- _Exercise task_
Lay out the records below as a numbered list, skipping any blank lines.

Entries on target coordinates:
━━━━━━━━━━━━━━━━━━━━
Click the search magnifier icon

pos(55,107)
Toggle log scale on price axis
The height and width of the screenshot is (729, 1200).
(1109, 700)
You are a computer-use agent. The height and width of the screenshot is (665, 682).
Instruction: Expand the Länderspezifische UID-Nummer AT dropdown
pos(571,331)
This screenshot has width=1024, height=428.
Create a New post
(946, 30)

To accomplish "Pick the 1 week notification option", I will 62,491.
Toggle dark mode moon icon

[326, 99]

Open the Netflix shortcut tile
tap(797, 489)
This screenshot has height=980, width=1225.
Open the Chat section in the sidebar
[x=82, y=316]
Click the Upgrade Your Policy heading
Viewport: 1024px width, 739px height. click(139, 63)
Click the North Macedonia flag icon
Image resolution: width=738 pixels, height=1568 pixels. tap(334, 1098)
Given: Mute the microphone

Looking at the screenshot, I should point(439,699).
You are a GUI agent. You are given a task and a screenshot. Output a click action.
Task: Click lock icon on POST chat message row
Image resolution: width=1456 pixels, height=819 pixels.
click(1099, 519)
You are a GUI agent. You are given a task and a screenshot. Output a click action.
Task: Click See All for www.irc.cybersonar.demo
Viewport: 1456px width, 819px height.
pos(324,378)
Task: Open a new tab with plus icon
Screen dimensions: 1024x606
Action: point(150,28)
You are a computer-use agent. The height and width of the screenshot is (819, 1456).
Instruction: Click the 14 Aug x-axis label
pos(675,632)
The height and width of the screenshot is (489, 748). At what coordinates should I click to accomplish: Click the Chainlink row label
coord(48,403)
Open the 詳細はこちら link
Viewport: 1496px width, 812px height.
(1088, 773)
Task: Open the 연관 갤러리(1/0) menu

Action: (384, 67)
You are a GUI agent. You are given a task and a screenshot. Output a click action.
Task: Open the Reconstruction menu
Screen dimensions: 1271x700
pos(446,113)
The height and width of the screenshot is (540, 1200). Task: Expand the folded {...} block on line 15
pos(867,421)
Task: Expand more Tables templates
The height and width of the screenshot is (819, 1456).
━━━━━━━━━━━━━━━━━━━━
- _Result_
1. Click the search magnifier icon
2. pos(55,107)
3. Toggle log scale on price axis
4. The height and width of the screenshot is (729, 1200).
5. (1109, 700)
6. You are a computer-use agent. The height and width of the screenshot is (665, 682).
7. Instruction: Expand the Länderspezifische UID-Nummer AT dropdown
8. pos(571,331)
9. This screenshot has width=1024, height=428.
10. Create a New post
11. (946, 30)
12. To accomplish "Pick the 1 week notification option", I will 62,491.
13. Toggle dark mode moon icon
14. [326, 99]
15. Open the Netflix shortcut tile
16. tap(797, 489)
17. This screenshot has height=980, width=1225.
18. Open the Chat section in the sidebar
19. [x=82, y=316]
20. Click the Upgrade Your Policy heading
21. Viewport: 1024px width, 739px height. click(139, 63)
22. Click the North Macedonia flag icon
23. Image resolution: width=738 pixels, height=1568 pixels. tap(334, 1098)
24. Given: Mute the microphone
25. Looking at the screenshot, I should point(439,699).
26. You are a GUI agent. You are given a task and a screenshot. Output a click action.
27. Task: Click lock icon on POST chat message row
28. Image resolution: width=1456 pixels, height=819 pixels.
29. click(1099, 519)
30. You are a GUI agent. You are given a task and a screenshot. Output a click action.
31. Task: Click See All for www.irc.cybersonar.demo
32. Viewport: 1456px width, 819px height.
33. pos(324,378)
34. Task: Open a new tab with plus icon
35. Screen dimensions: 1024x606
36. Action: point(150,28)
37. You are a computer-use agent. The height and width of the screenshot is (819, 1456).
38. Instruction: Click the 14 Aug x-axis label
39. pos(675,632)
40. The height and width of the screenshot is (489, 748). At what coordinates should I click to accomplish: Click the Chainlink row label
41. coord(48,403)
42. Open the 詳細はこちら link
43. Viewport: 1496px width, 812px height.
44. (1088, 773)
45. Task: Open the 연관 갤러리(1/0) menu
46. Action: (384, 67)
47. You are a GUI agent. You are given a task and a screenshot. Output a click action.
48. Task: Open the Reconstruction menu
49. Screen dimensions: 1271x700
50. pos(446,113)
51. The height and width of the screenshot is (540, 1200). Task: Expand the folded {...} block on line 15
52. pos(867,421)
53. Task: Expand more Tables templates
54. The height and width of the screenshot is (819, 1456).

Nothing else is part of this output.